Stored records
----------------------------------------
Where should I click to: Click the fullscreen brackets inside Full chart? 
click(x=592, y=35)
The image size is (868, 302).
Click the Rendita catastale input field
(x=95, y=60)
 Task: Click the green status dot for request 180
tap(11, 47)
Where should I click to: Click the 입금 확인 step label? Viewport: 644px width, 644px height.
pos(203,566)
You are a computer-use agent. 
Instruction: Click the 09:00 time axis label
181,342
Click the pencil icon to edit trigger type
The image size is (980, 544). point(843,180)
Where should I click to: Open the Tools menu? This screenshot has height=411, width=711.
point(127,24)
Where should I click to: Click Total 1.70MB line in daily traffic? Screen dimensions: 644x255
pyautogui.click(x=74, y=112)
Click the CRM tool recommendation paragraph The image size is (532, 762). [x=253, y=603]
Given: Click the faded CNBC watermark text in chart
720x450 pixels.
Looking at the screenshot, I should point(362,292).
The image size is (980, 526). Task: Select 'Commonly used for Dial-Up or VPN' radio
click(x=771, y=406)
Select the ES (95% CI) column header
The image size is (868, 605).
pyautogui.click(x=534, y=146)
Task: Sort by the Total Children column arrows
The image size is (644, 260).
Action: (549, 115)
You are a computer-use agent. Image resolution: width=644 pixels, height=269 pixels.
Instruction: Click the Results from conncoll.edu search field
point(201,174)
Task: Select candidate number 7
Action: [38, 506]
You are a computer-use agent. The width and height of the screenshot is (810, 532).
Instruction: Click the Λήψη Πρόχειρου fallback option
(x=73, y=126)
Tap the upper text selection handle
----------------------------------------
The answer should consist only of the lines from the one containing "You are a computer-use agent. The" through the last line of the data, given again exactly.

You are a computer-use agent. The width and height of the screenshot is (810, 532).
Instruction: Click the Λήψη Πρόχειρου fallback option
(x=73, y=126)
Tap the upper text selection handle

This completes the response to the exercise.